Foto UOL Notícias
Um centauro em pleno século 20, filho de imigrantes russos judeus no interior do Rio Grande do Sul. Um ser metade homem, metade cavalo; culto, inteligente; vivendo, por motivos óbvios, excluído da sociedade. Um isolamento forçado, até decidir-se por mostrar-se quem é, o que pode fazer de bem para todos, enfrentando as discriminações.
O mitológico personagem central, Guedali, em sua singularidade irreal e quimérica, da pacata família Tartakovsky, vindo da pequena cidade Quatro Irmãos (que existe), conduz a leitura de uma forma que conseguimos aceitar naturalmente tais elementos bizarros, ilógicos, pela força que a fábula representa na dualidade da vida em sociedade, pela urgência de harmonizar individualismo e coletividade.
O recurso do escritor gaúcho em colocar seu personagem lendário em tempo e espaço reais, é o grande desafio pela profundidade da narrativa provocadora. Não se espantaria se alguém após a leitura encontrasse um centauro em algum jardim, rua, praça... Eu o encontrei 44 anos depois quando vi nesta semana a foto do cavalo ilhado sobre um telhado de uma casa em Canoas, uma das 441 cidades gaúchas inundadas pelas fortes chuvas no estado.

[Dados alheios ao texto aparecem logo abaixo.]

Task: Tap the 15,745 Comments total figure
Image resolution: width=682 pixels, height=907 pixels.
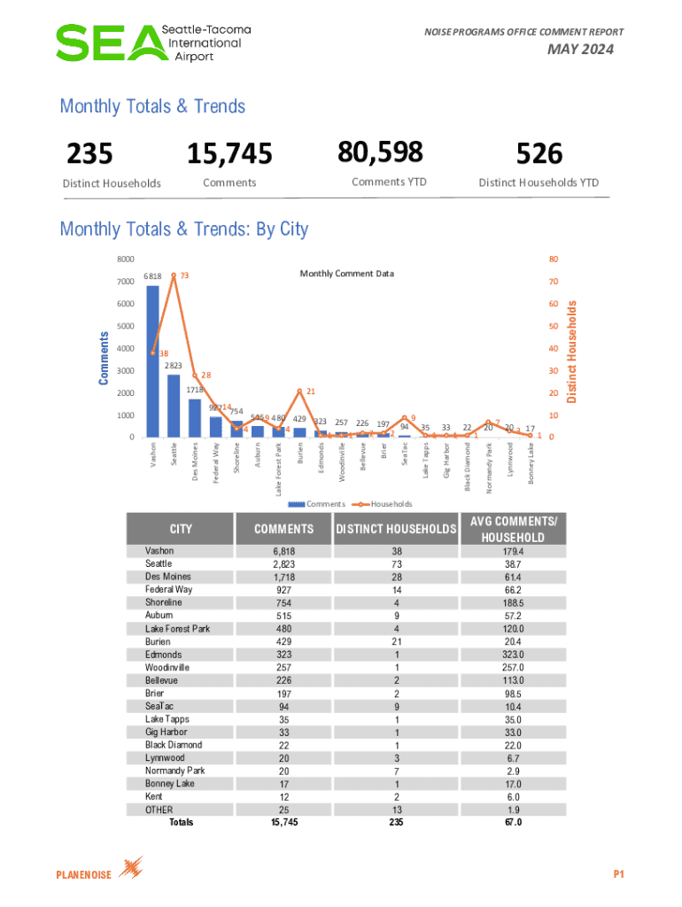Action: (x=229, y=155)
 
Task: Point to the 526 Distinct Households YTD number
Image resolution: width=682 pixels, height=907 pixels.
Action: (x=539, y=155)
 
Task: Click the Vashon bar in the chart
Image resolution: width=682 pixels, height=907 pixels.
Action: (x=152, y=361)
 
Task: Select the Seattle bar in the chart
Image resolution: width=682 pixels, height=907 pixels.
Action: (x=174, y=406)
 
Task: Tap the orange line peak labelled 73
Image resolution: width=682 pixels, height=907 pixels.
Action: (x=174, y=275)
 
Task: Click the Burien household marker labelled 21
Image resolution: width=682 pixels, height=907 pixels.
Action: (x=299, y=391)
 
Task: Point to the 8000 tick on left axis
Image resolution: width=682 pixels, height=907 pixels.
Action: (x=126, y=260)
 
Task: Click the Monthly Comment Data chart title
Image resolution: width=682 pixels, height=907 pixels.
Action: (x=346, y=273)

A cena me remeteu ao livro de Scliar pelo simbolismo que representa na maior tragédia climática da história do sul do país, com quase 200 mortos, milhares de desabrigados, centenas de desaparecidos.

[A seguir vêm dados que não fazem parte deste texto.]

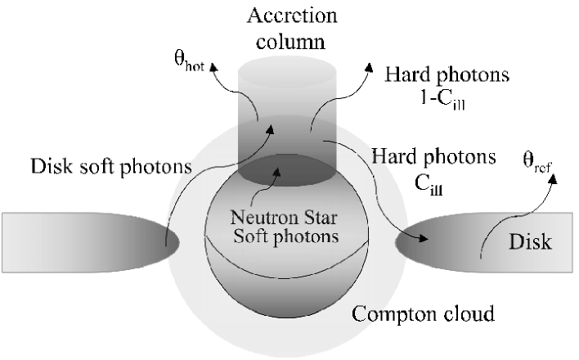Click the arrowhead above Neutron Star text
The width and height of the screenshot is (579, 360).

O cavalo ilhado é espanto e nobreza. O medo naquela estátua de carne, músculos e crinas sem desfazer a essência da força e elegância. Como o centauro do romance, despertou a reflexão para dualidade e igualdade entre animais e humanos, arrastados não somente pelas adversidades da natureza, mas desventura de nós seres ditos racionais.

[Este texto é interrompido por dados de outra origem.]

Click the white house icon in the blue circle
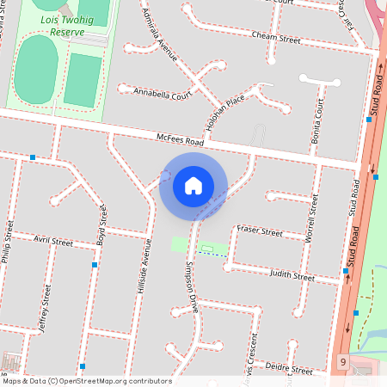tap(193, 185)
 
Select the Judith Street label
tap(292, 275)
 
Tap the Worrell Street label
tap(312, 218)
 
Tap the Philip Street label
tap(8, 244)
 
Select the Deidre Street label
tap(290, 369)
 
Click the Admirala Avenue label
tap(163, 41)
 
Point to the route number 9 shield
tap(342, 363)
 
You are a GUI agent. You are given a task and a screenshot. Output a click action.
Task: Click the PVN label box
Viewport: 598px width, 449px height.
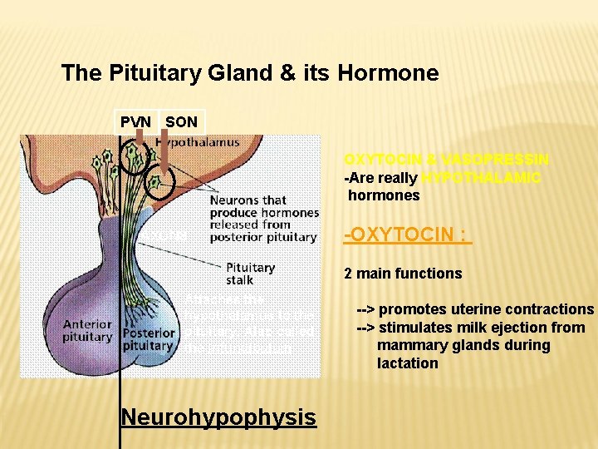click(x=136, y=122)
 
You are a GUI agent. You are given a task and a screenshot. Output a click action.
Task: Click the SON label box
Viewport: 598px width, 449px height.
click(x=182, y=122)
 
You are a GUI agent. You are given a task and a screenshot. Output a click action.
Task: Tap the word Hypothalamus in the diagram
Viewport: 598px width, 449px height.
click(x=197, y=142)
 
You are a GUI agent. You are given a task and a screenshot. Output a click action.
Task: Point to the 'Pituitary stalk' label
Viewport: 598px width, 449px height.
click(x=250, y=274)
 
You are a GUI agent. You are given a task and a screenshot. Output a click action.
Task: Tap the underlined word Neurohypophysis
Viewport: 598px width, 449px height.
click(x=218, y=417)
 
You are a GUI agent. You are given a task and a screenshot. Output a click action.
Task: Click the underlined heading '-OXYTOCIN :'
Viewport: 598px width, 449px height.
click(x=408, y=237)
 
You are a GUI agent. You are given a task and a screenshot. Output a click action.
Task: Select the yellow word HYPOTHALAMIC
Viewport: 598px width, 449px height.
click(x=481, y=178)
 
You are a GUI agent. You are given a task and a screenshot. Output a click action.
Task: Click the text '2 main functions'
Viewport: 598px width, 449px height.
click(x=403, y=273)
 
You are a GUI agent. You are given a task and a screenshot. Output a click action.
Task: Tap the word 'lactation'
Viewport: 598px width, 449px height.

Caramelo, como foi batizado depois de salvo, mostrou-se quem é. Atravessou da fábula ao realismo, trazendo em seu gesto de isolamento forçado, a insígnia dos que possuem uma conexão íntima com o meio ambiente. O mesmo onde o homem habita e desabita, planta e desmata, explora e nega.
Moacyr Scliar, com mais de 60 obras publicadas, entre romances, contos, crônicas, ficção infantojuvenil e ensaios, conciliava sua carreira com a medicina, especializado em saúde pública. Estava ali muito bem representado nas equipes que socorriam a população e o cavalo Caramelo.